▸ WHAT NEEDS TO BE DONE
Beginning with the line that contains "Where should I", copy each subsequent line of the data below through the last one, including both ends but not the pictures.

PROVIDED RECORDS Start Marker

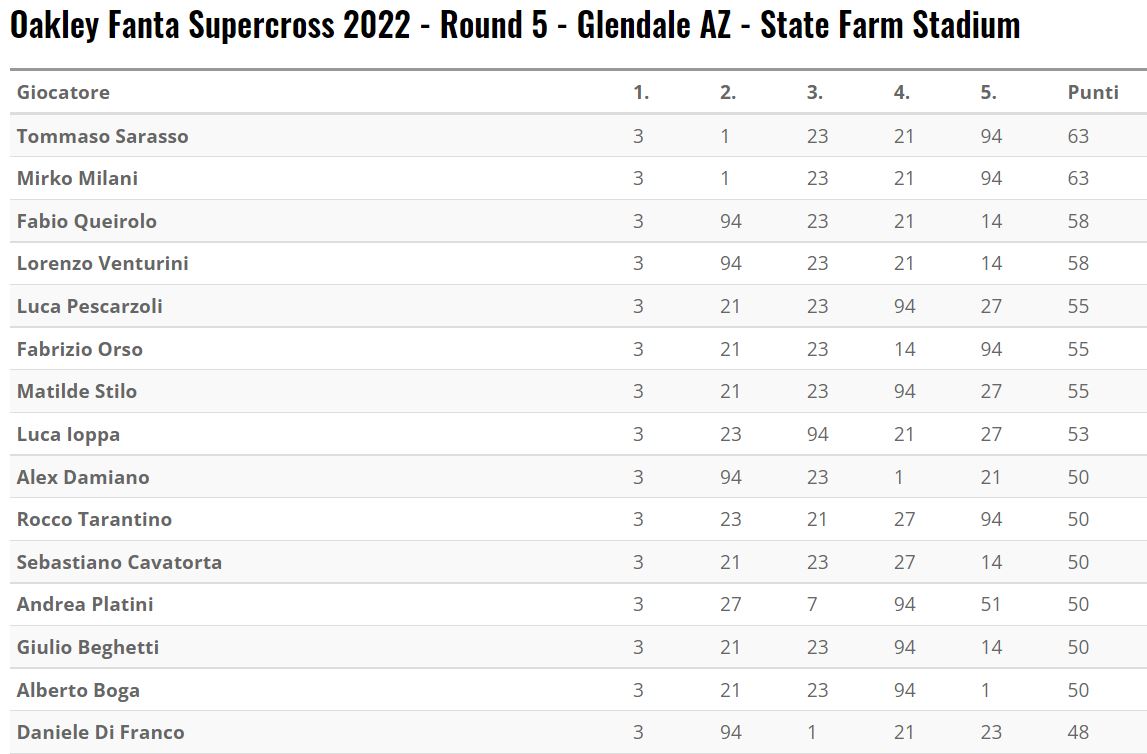Open Tommaso Sarasso's player entry
Screen dimensions: 1147x754
102,136
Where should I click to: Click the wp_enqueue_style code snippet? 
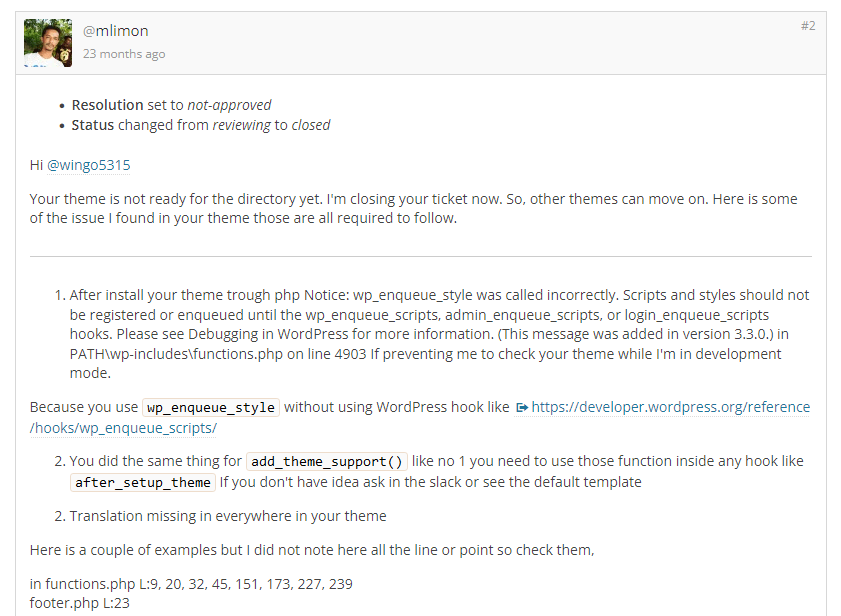coord(211,407)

PROVIDED RECORDS End Marker

▸ WRITTEN SOLUTION
Where should I click to: Click the wp_enqueue_style code snippet? 
coord(211,407)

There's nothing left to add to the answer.